Kyuhak Oh, Mark A. Prelas, Eric D. Lukosi, Jason B. Rothenberger, Robert J. Schott, Charles L. Weaver, Daniel E. Montenegro, Denis A. Wisniewski
Nuclear Technology | Volume 179 | Number 2 | August 2012 | Pages 243-249
Technical Paper | Radioisotopes | doi.org/10.13182/NT12-A14096
Articles are hosted by Taylor and Francis Online.

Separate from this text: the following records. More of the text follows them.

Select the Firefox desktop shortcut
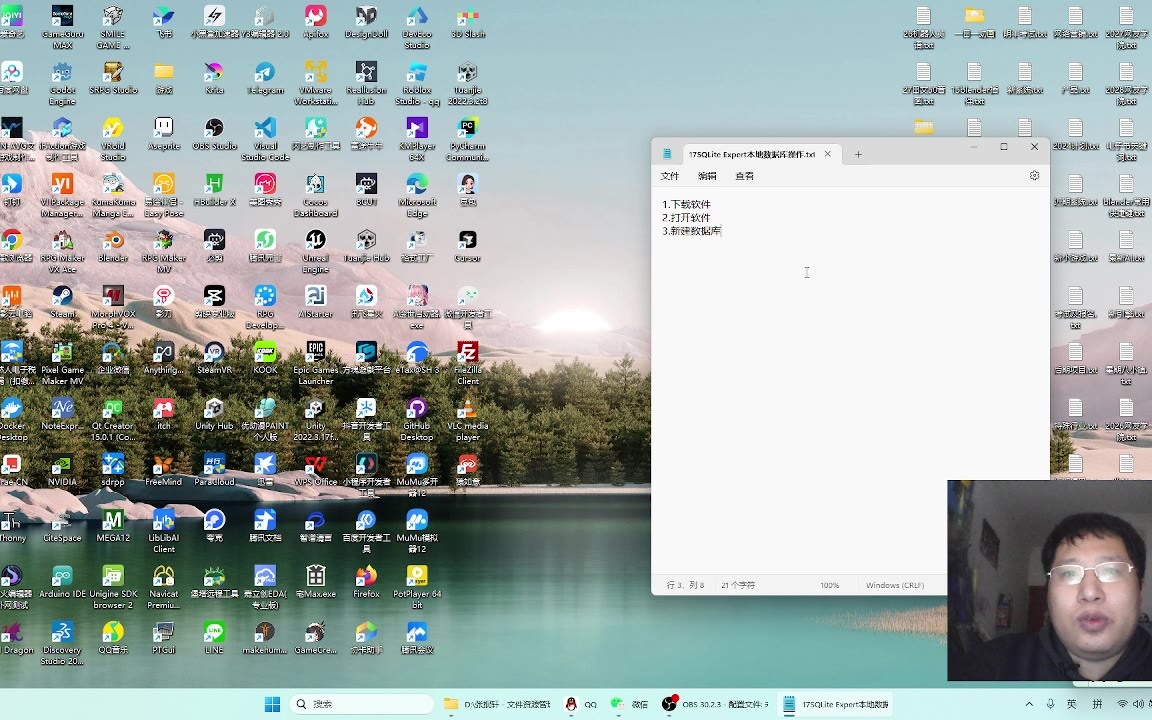 pos(366,581)
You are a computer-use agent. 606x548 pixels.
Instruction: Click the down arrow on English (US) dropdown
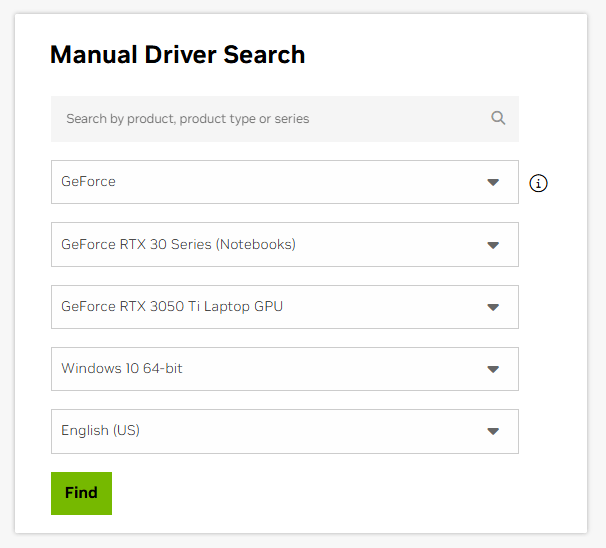(493, 432)
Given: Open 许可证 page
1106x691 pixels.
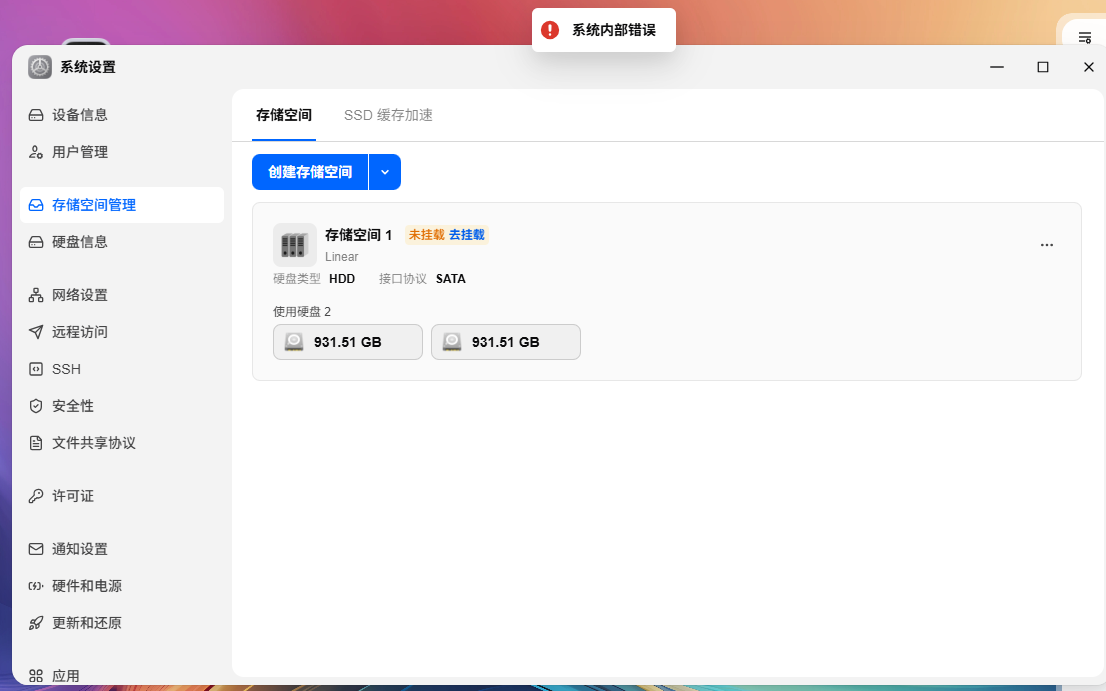Looking at the screenshot, I should coord(121,496).
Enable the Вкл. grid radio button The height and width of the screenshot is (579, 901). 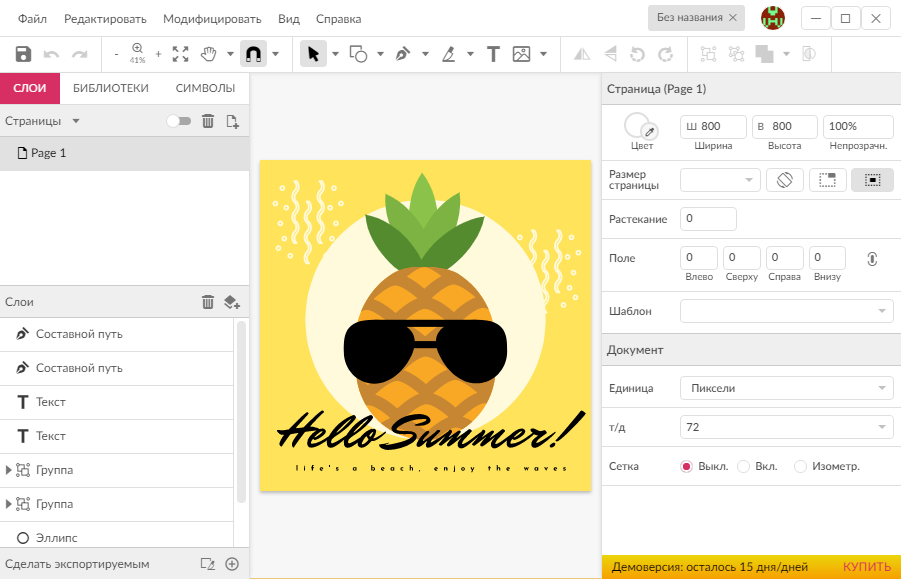[742, 466]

This paper presents a study on the optimization of the amount of energy deposited by alpha particles in the depletion region of a silicon carbide (SiC) alphavoltaic cell using Monte Carlo models. Three Monte Carlo codes were used in this study: SRIM/TRIM, GEANT4, and MCNPX. The models examined the transport of 5.307-MeV alpha particles emitted by 210Po. Energy deposition in a 1-m depletion region of SiC was calculated using an isotropic alpha source for a spherical geometry using GEANT4, and a monodirectional alpha source for a slab geometry using both SRIM/TRIM and GEANT4. In addition, an isotropic point source was modeled using GEANT4 and MCNPX for a slab geometry. These geometries were optimized for the maximum possible alphavoltaic energy efficiency. The models, which match very well, indicate that the maximum theoretical energy conversion efficiency, which was optimized for a SiC alphavoltaic cell, is [approximately]3.6% for the isotropic alpha source on a slab geometry and 2.1% for both the monodirectional alpha source on a slab geometry and the isotropic alpha source at the center of a sphere. This study provides a useful guide governing the upper limit of expected efficiency for an alphavoltaic cell using a linearly graded single junction SiC transducer.